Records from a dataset
· · · · · · ·

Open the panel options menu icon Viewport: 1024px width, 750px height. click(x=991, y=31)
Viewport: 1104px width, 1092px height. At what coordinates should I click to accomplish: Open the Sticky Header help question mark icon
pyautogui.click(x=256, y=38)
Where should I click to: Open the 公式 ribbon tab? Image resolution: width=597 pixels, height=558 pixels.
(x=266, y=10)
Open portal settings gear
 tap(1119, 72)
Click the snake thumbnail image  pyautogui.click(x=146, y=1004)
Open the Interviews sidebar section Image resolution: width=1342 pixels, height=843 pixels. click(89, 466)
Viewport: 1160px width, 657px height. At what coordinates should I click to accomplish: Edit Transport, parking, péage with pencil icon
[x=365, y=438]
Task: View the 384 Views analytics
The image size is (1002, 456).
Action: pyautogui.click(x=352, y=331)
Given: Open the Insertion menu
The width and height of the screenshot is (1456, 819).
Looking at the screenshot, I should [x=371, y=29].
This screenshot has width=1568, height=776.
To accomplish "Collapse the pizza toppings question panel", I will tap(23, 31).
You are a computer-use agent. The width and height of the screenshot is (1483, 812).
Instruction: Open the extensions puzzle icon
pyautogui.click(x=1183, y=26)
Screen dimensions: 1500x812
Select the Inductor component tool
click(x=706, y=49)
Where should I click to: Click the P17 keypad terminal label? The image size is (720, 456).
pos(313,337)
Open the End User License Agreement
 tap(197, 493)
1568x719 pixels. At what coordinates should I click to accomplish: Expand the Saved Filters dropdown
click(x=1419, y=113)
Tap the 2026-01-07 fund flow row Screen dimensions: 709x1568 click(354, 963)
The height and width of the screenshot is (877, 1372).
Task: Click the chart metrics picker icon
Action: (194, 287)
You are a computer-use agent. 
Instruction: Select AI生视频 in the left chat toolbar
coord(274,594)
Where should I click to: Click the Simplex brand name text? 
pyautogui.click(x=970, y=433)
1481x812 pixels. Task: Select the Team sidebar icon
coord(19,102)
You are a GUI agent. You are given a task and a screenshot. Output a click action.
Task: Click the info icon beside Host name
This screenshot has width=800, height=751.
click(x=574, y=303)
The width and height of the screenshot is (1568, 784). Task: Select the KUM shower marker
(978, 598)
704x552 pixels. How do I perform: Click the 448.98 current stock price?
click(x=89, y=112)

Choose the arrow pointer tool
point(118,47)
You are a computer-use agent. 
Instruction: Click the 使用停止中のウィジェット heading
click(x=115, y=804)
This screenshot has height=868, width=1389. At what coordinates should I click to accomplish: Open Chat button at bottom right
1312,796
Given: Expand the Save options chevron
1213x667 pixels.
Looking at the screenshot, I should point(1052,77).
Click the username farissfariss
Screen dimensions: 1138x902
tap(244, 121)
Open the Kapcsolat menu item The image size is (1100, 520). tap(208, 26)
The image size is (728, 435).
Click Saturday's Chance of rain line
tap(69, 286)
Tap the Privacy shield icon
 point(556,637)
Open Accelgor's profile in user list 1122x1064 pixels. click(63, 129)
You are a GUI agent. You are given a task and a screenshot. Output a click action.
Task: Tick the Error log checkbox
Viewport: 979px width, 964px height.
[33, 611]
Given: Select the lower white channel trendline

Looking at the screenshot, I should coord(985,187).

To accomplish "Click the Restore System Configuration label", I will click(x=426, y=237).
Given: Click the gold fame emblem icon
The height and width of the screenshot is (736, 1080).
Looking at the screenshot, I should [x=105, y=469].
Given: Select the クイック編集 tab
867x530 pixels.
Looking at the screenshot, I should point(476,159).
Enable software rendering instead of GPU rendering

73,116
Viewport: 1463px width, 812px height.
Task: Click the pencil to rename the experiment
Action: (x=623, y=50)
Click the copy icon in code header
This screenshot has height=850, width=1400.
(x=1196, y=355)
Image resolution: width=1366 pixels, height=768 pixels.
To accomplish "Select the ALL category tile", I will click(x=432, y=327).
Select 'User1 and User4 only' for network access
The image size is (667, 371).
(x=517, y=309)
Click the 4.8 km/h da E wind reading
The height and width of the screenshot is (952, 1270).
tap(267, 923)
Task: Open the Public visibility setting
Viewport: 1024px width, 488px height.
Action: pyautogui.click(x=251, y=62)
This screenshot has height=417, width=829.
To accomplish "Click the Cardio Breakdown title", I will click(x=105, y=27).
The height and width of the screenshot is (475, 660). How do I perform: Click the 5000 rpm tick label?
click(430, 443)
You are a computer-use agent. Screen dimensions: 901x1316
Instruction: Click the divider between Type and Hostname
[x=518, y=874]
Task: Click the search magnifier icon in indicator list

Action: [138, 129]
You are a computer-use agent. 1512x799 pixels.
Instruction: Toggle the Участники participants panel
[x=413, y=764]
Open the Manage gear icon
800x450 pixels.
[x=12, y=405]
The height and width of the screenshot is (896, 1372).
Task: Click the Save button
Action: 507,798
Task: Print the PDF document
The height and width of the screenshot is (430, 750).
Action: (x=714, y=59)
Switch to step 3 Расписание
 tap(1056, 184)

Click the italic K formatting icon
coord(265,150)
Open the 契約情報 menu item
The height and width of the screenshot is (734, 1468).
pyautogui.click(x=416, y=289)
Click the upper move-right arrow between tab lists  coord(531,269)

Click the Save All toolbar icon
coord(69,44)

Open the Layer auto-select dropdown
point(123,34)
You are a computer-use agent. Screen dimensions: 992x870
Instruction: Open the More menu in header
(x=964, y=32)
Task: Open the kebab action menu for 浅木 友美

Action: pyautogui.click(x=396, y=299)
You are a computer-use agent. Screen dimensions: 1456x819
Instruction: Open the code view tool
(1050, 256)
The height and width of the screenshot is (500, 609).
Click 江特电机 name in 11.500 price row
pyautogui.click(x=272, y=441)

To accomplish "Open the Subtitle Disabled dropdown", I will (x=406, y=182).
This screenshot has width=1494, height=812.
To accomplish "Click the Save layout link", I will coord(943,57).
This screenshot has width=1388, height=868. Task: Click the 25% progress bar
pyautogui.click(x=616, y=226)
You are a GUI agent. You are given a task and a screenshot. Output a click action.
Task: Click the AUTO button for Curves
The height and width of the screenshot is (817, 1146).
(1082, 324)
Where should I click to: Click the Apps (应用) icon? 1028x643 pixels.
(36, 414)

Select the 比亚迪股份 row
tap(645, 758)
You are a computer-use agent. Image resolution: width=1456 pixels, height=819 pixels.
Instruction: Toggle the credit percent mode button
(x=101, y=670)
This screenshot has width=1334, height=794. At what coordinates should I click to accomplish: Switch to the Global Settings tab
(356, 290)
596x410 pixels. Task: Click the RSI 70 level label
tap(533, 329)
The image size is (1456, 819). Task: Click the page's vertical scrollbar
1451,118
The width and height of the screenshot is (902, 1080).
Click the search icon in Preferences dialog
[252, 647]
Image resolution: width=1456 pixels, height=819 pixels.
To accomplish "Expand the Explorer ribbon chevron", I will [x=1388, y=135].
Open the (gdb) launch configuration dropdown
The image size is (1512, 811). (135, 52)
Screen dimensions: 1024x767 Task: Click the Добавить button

· · · · · · ·

> **The exercise**: Output every line of the records above as a JSON list of strings, one string per line, leaving out any blank lines.

> **Response for this exercise**:
[
  "Open the panel options menu icon Viewport: 1024px width, 750px height. click(x=991, y=31)",
  "Viewport: 1104px width, 1092px height. At what coordinates should I click to accomplish: Open the Sticky Header help question mark icon",
  "pyautogui.click(x=256, y=38)",
  "Where should I click to: Open the 公式 ribbon tab? Image resolution: width=597 pixels, height=558 pixels.",
  "(x=266, y=10)",
  "Open portal settings gear",
  " tap(1119, 72)",
  "Click the snake thumbnail image  pyautogui.click(x=146, y=1004)",
  "Open the Interviews sidebar section Image resolution: width=1342 pixels, height=843 pixels. click(89, 466)",
  "Viewport: 1160px width, 657px height. At what coordinates should I click to accomplish: Edit Transport, parking, péage with pencil icon",
  "[x=365, y=438]",
  "Task: View the 384 Views analytics",
  "The image size is (1002, 456).",
  "Action: pyautogui.click(x=352, y=331)",
  "Given: Open the Insertion menu",
  "The width and height of the screenshot is (1456, 819).",
  "Looking at the screenshot, I should [x=371, y=29].",
  "This screenshot has width=1568, height=776.",
  "To accomplish \"Collapse the pizza toppings question panel\", I will tap(23, 31).",
  "You are a computer-use agent. The width and height of the screenshot is (1483, 812).",
  "Instruction: Open the extensions puzzle icon",
  "pyautogui.click(x=1183, y=26)",
  "Screen dimensions: 1500x812",
  "Select the Inductor component tool",
  "click(x=706, y=49)",
  "Where should I click to: Click the P17 keypad terminal label? The image size is (720, 456).",
  "pos(313,337)",
  "Open the End User License Agreement",
  " tap(197, 493)",
  "1568x719 pixels. At what coordinates should I click to accomplish: Expand the Saved Filters dropdown",
  "click(x=1419, y=113)",
  "Tap the 2026-01-07 fund flow row Screen dimensions: 709x1568 click(354, 963)",
  "The height and width of the screenshot is (877, 1372).",
  "Task: Click the chart metrics picker icon",
  "Action: (194, 287)",
  "You are a computer-use agent. ",
  "Instruction: Select AI生视频 in the left chat toolbar",
  "coord(274,594)",
  "Where should I click to: Click the Simplex brand name text? ",
  "pyautogui.click(x=970, y=433)",
  "1481x812 pixels. Task: Select the Team sidebar icon",
  "coord(19,102)",
  "You are a GUI agent. You are given a task and a screenshot. Output a click action.",
  "Task: Click the info icon beside Host name",
  "This screenshot has width=800, height=751.",
  "click(x=574, y=303)",
  "The width and height of the screenshot is (1568, 784). Task: Select the KUM shower marker",
  "(978, 598)",
  "704x552 pixels. How do I perform: Click the 448.98 current stock price?",
  "click(x=89, y=112)",
  "Choose the arrow pointer tool",
  "point(118,47)",
  "You are a computer-use agent. ",
  "Instruction: Click the 使用停止中のウィジェット heading",
  "click(x=115, y=804)",
  "This screenshot has height=868, width=1389. At what coordinates should I click to accomplish: Open Chat button at bottom right",
  "1312,796",
  "Given: Expand the Save options chevron",
  "1213x667 pixels.",
  "Looking at the screenshot, I should point(1052,77).",
  "Click the username farissfariss",
  "Screen dimensions: 1138x902",
  "tap(244, 121)",
  "Open the Kapcsolat menu item The image size is (1100, 520). tap(208, 26)",
  "The image size is (728, 435).",
  "Click Saturday's Chance of rain line",
  "tap(69, 286)",
  "Tap the Privacy shield icon",
  " point(556,637)",
  "Open Accelgor's profile in user list 1122x1064 pixels. click(63, 129)",
  "You are a GUI agent. You are given a task and a screenshot. Output a click action.",
  "Task: Tick the Error log checkbox",
  "Viewport: 979px width, 964px height.",
  "[33, 611]",
  "Given: Select the lower white channel trendline",
  "Looking at the screenshot, I should coord(985,187).",
  "To accomplish \"Click the Restore System Configuration label\", I will click(x=426, y=237).",
  "Given: Click the gold fame emblem icon",
  "The height and width of the screenshot is (736, 1080).",
  "Looking at the screenshot, I should [x=105, y=469].",
  "Given: Select the クイック編集 tab",
  "867x530 pixels.",
  "Looking at the screenshot, I should point(476,159).",
  "Enable software rendering instead of GPU rendering",
  "73,116",
  "Viewport: 1463px width, 812px height.",
  "Task: Click the pencil to rename the experiment",
  "Action: (x=623, y=50)",
  "Click the copy icon in code header",
  "This screenshot has height=850, width=1400.",
  "(x=1196, y=355)",
  "Image resolution: width=1366 pixels, height=768 pixels.",
  "To accomplish \"Select the ALL category tile\", I will click(x=432, y=327).",
  "Select 'User1 and User4 only' for network access",
  "The image size is (667, 371).",
  "(x=517, y=309)",
  "Click the 4.8 km/h da E wind reading",
  "The height and width of the screenshot is (952, 1270).",
  "tap(267, 923)",
  "Task: Open the Public visibility setting",
  "Viewport: 1024px width, 488px height.",
  "Action: pyautogui.click(x=251, y=62)",
  "This screenshot has height=417, width=829.",
  "To accomplish \"Click the Cardio Breakdown title\", I will click(x=105, y=27).",
  "The height and width of the screenshot is (475, 660). How do I perform: Click the 5000 rpm tick label?",
  "click(430, 443)",
  "You are a computer-use agent. Screen dimensions: 901x1316",
  "Instruction: Click the divider between Type and Hostname",
  "[x=518, y=874]",
  "Task: Click the search magnifier icon in indicator list",
  "Action: [138, 129]",
  "You are a computer-use agent. 1512x799 pixels.",
  "Instruction: Toggle the Участники participants panel",
  "[x=413, y=764]",
  "Open the Manage gear icon",
  "800x450 pixels.",
  "[x=12, y=405]",
  "The height and width of the screenshot is (896, 1372).",
  "Task: Click the Save button",
  "Action: 507,798",
  "Task: Print the PDF document",
  "The height and width of the screenshot is (430, 750).",
  "Action: (x=714, y=59)",
  "Switch to step 3 Расписание",
  " tap(1056, 184)",
  "Click the italic K formatting icon",
  "coord(265,150)",
  "Open the 契約情報 menu item",
  "The height and width of the screenshot is (734, 1468).",
  "pyautogui.click(x=416, y=289)",
  "Click the upper move-right arrow between tab lists  coord(531,269)",
  "Click the Save All toolbar icon",
  "coord(69,44)",
  "Open the Layer auto-select dropdown",
  "point(123,34)",
  "You are a computer-use agent. Screen dimensions: 992x870",
  "Instruction: Open the More menu in header",
  "(x=964, y=32)",
  "Task: Open the kebab action menu for 浅木 友美",
  "Action: pyautogui.click(x=396, y=299)",
  "You are a computer-use agent. Screen dimensions: 1456x819",
  "Instruction: Open the code view tool",
  "(1050, 256)",
  "The height and width of the screenshot is (500, 609).",
  "Click 江特电机 name in 11.500 price row",
  "pyautogui.click(x=272, y=441)",
  "To accomplish \"Open the Subtitle Disabled dropdown\", I will (x=406, y=182).",
  "This screenshot has width=1494, height=812.",
  "To accomplish \"Click the Save layout link\", I will coord(943,57).",
  "This screenshot has width=1388, height=868. Task: Click the 25% progress bar",
  "pyautogui.click(x=616, y=226)",
  "You are a GUI agent. You are given a task and a screenshot. Output a click action.",
  "Task: Click the AUTO button for Curves",
  "The height and width of the screenshot is (817, 1146).",
  "(1082, 324)",
  "Where should I click to: Click the Apps (应用) icon? 1028x643 pixels.",
  "(36, 414)",
  "Select the 比亚迪股份 row",
  "tap(645, 758)",
  "You are a computer-use agent. Image resolution: width=1456 pixels, height=819 pixels.",
  "Instruction: Toggle the credit percent mode button",
  "(x=101, y=670)",
  "This screenshot has width=1334, height=794. At what coordinates should I click to accomplish: Switch to the Global Settings tab",
  "(356, 290)",
  "596x410 pixels. Task: Click the RSI 70 level label",
  "tap(533, 329)",
  "The image size is (1456, 819). Task: Click the page's vertical scrollbar",
  "1451,118",
  "The width and height of the screenshot is (902, 1080).",
  "Click the search icon in Preferences dialog",
  "[252, 647]",
  "Image resolution: width=1456 pixels, height=819 pixels.",
  "To accomplish \"Expand the Explorer ribbon chevron\", I will [x=1388, y=135].",
  "Open the (gdb) launch configuration dropdown",
  "The image size is (1512, 811). (135, 52)",
  "Screen dimensions: 1024x767 Task: Click the Добавить button"
]